Is a moved-from vector always empty?

Billy ONeal picture Billy ONeal · Jul 18, 2013 · Viewed 8.5k times · Source

I know that generally the standard places few requirements on the values which have been moved from:

N3485 17.6.5.15 [lib.types.movedfrom]/1:

Objects of types defined in the C++ standard library may be moved from (12.8). Move operations may be explicitly specified or implicitly generated. Unless otherwise specified, such moved-from objects shall be placed in a valid but unspecified state.

I can't find anything about vector that explicitly excludes it from this paragraph. However, I can't come up with a sane implementation that would result in the vector being not empty.

Is there some standardese that entails this that I'm missing or is this similar to treating basic_string as a contiguous buffer in C++03?

Answer

Howard Hinnant picture Howard Hinnant · Jul 19, 2013

I'm coming to this party late, and offering an additional answer because I do not believe any other answer at this time is completely correct.

Question:

Is a moved-from vector always empty?

Answer:

Usually, but no, not always.

The gory details:

vector has no standard-defined moved-from state like some types do (e.g. unique_ptr is specified to be equal to nullptr after being moved from). However the requirements for vector are such that there are not too many options.

The answer depends on whether we're talking about vector's move constructor or move assignment operator. In the latter case, the answer also depends on the vector's allocator.


vector<T, A>::vector(vector&& v)

This operation must have constant complexity. That means that there are no options but to steal resources from v to construct *this, leaving v in an empty state. This is true no matter what the allocator A is, nor what the type T is.

So for the move constructor, yes, the moved-from vector will always be empty. This is not directly specified, but falls out of the complexity requirement, and the fact that there is no other way to implement it.


vector<T, A>&
vector<T, A>::operator=(vector&& v)

This is considerably more complicated. There are 3 major cases:

One:

allocator_traits<A>::propagate_on_container_move_assignment::value == true

(propagate_on_container_move_assignment evaluates to true_type)

In this case the move assignment operator will destruct all elements in *this, deallocate capacity using the allocator from *this, move assign the allocators, and then transfer ownership of the memory buffer from v to *this. Except for the destruction of elements in *this, this is an O(1) complexity operation. And typically (e.g. in most but not all std::algorithms), the lhs of a move assignment has empty() == true prior to the move assignment.

Note: In C++11 the propagate_on_container_move_assignment for std::allocator is false_type, but this has been changed to true_type for C++1y (y == 4 we hope).

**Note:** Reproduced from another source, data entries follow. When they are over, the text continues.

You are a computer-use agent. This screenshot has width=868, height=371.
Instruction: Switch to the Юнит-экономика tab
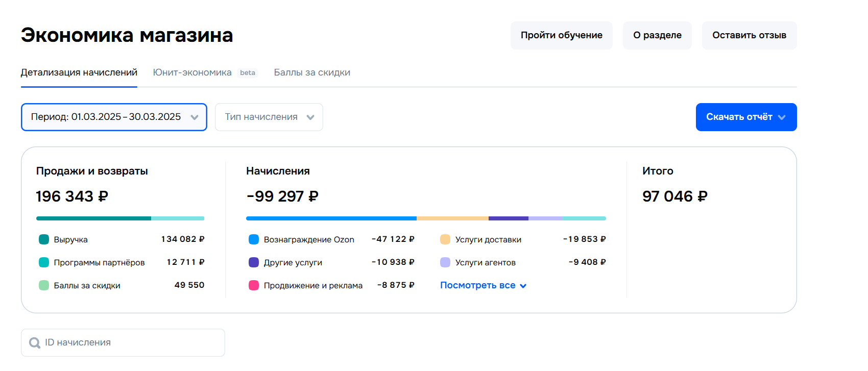point(192,72)
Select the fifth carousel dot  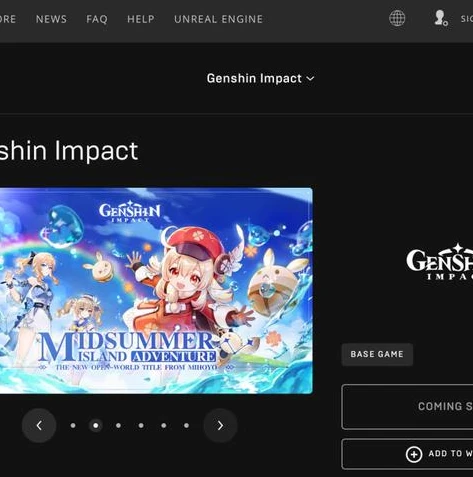point(164,425)
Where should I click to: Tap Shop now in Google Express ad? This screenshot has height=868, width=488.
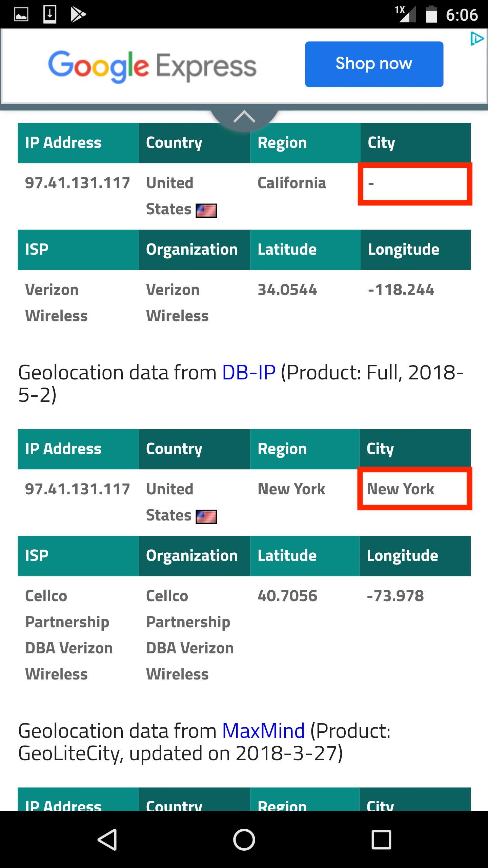[374, 64]
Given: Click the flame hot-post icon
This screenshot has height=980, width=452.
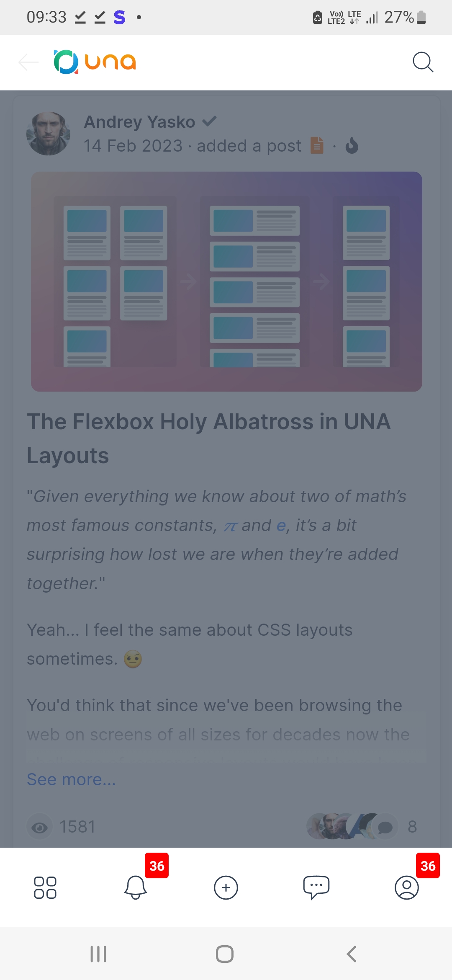Looking at the screenshot, I should tap(352, 146).
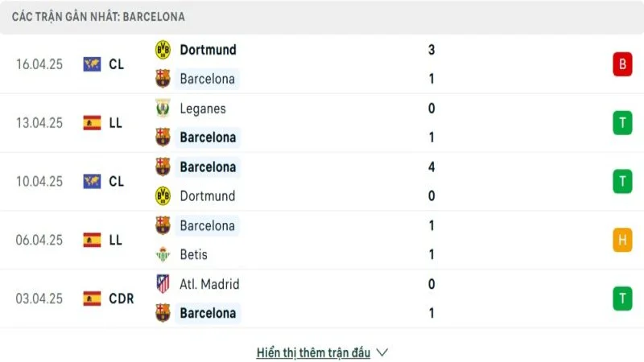Click Barcelona crest in 10.04.25 match

163,167
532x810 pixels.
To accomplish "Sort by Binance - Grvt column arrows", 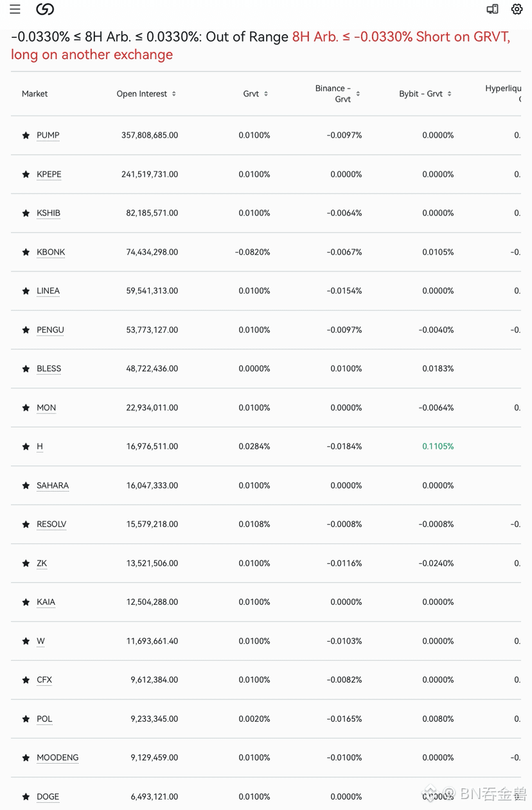I will pyautogui.click(x=358, y=94).
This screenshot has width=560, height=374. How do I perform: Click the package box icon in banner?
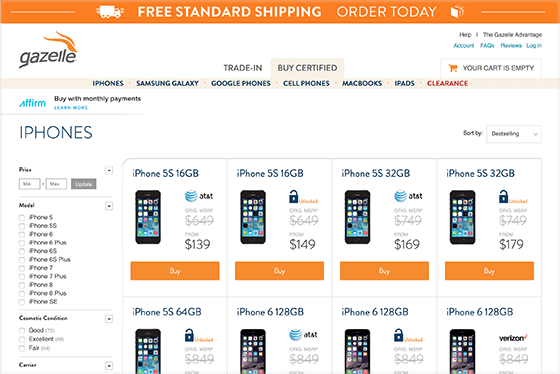tap(457, 12)
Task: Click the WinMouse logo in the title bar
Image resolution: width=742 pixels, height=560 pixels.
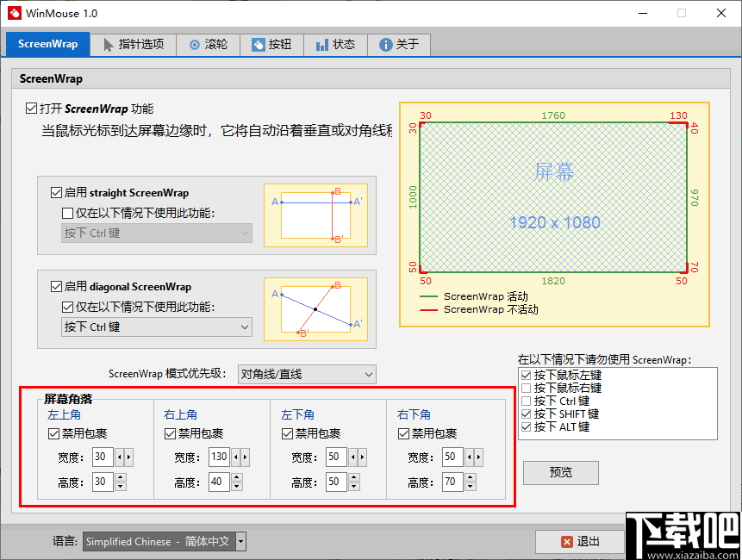Action: (x=14, y=13)
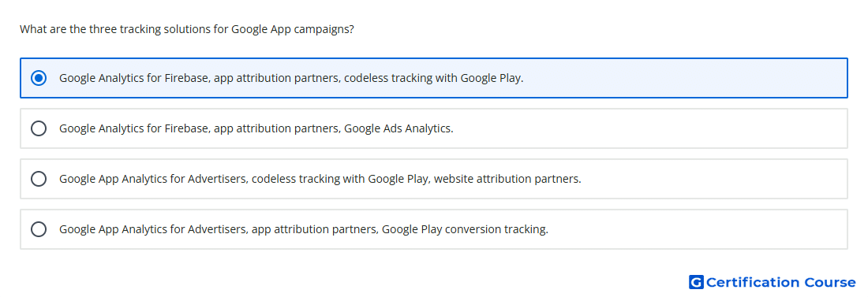Screen dimensions: 868x297
Task: Click 'codeless tracking with Google Play' in first answer
Action: coord(432,78)
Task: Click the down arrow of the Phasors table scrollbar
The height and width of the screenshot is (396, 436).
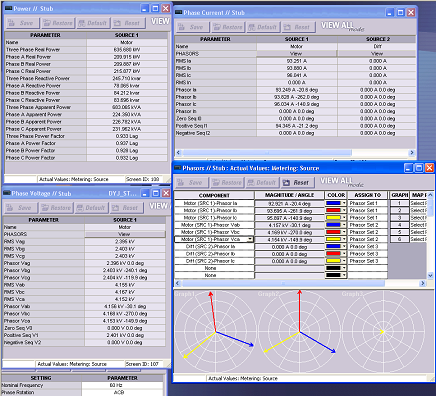Action: pos(430,276)
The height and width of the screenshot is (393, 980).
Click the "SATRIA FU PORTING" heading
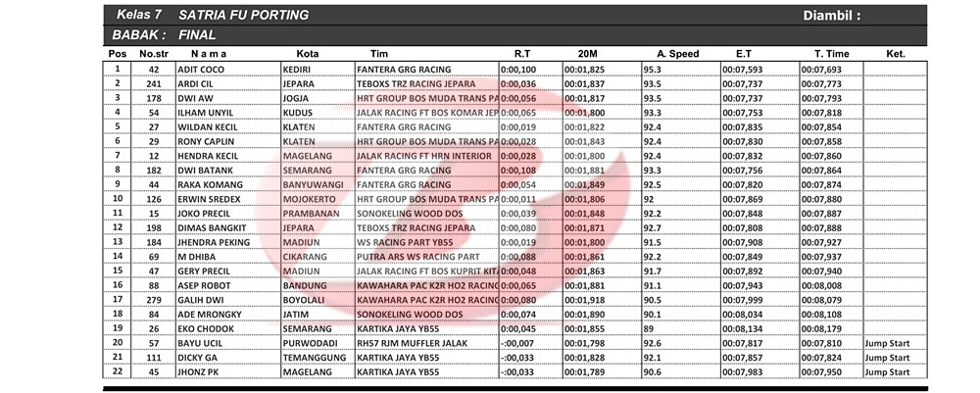click(244, 16)
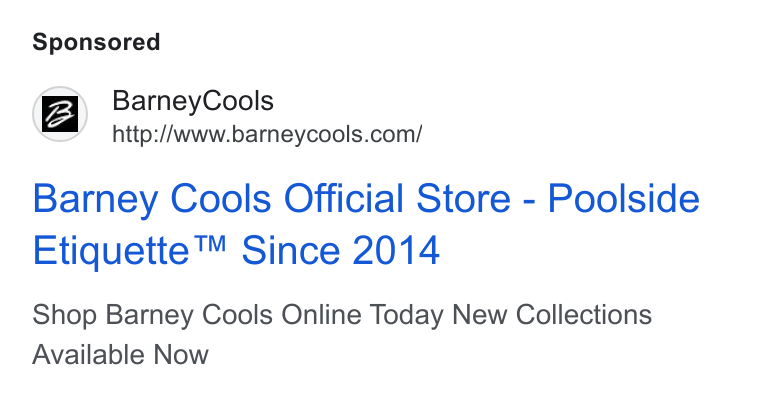Click the ad description starting with Shop Barney Cools
The width and height of the screenshot is (760, 398).
[x=342, y=334]
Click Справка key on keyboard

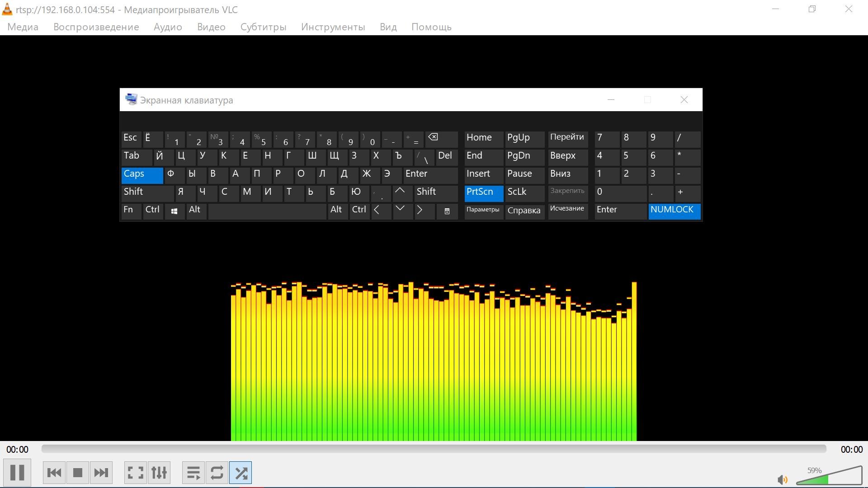tap(524, 211)
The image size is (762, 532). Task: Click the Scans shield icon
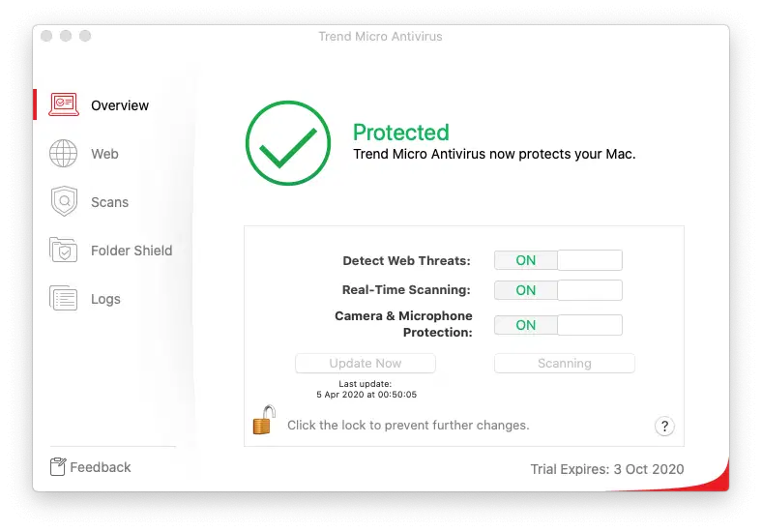point(64,201)
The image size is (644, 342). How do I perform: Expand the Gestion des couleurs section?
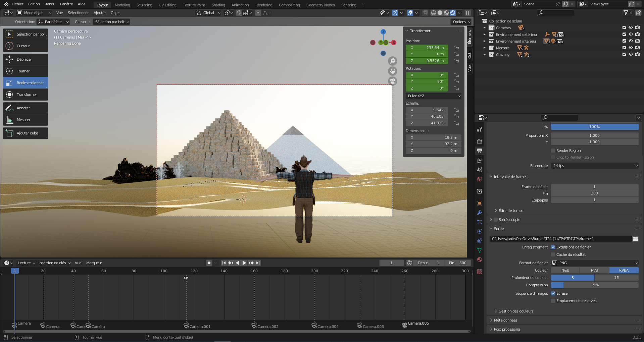tap(515, 311)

In case One, the moved-from vector will always be empty.

Two:

allocator_traits<A>::propagate_on_container_move_assignment::value == false
    && get_allocator() == v.get_allocator()

(propagate_on_container_move_assignment evaluates to false_type, and the two allocators compare equal)

In this case, the move assignment operator behaves just like case One, with the following exceptions:

  1. The allocators are not move assigned.
  2. The decision between this case and case Three happens at run time, and case Three requires more of T, and thus so does case Two, even though case Two doesn't actually execute those extra requirements on T.

In case Two, the moved-from vector will always be empty.

Three:

allocator_traits<A>::propagate_on_container_move_assignment::value == false
    && get_allocator() != v.get_allocator()

(propagate_on_container_move_assignment evaluates to false_type, and the two allocators do not compare equal)

In this case the implementation can not move assign the allocators, nor can it transfer any resources from v to *this (resources being the memory buffer). In this case, the only way to implement the move assignment operator is to effectively:

typedef move_iterator<iterator> Ip;
assign(Ip(v.begin()), Ip(v.end()));

That is, move each individual T from v to *this. The assign can reuse both capacity and size in *this if available. For example if *this has the same size as v the implementation can move assign each T from v to *this. This requires T to be MoveAssignable. Note that MoveAssignable does not require T to have a move assignment operator. A copy assignment operator will also suffice. MoveAssignable just means T has to be assignable from an rvalue T.

If the size of *this is not sufficient, then new T will have to be constructed in *this. This requires T to be MoveInsertable. For any sane allocator I can think of, MoveInsertable boils down to the same thing as MoveConstructible, which means constructible from an rvalue T (does not imply the existence of a move constructor for T).

In case Three, the moved-from vector will in general not be empty. It could be full of moved-from elements. If the elements don't have a move constructor, this could be equivalent to a copy assignment. However, there is nothing that mandates this. The implementor is free to do some extra work and execute v.clear() if he so desires, leaving v empty. I am not aware of any implementation doing so, nor am I aware of any motivation for an implementation to do so. But I don't see anything forbidding it.

David Rodríguez reports that GCC 4.8.1 calls v.clear() in this case, leaving v empty. libc++ does not, leaving v not empty. Both implementations are conforming.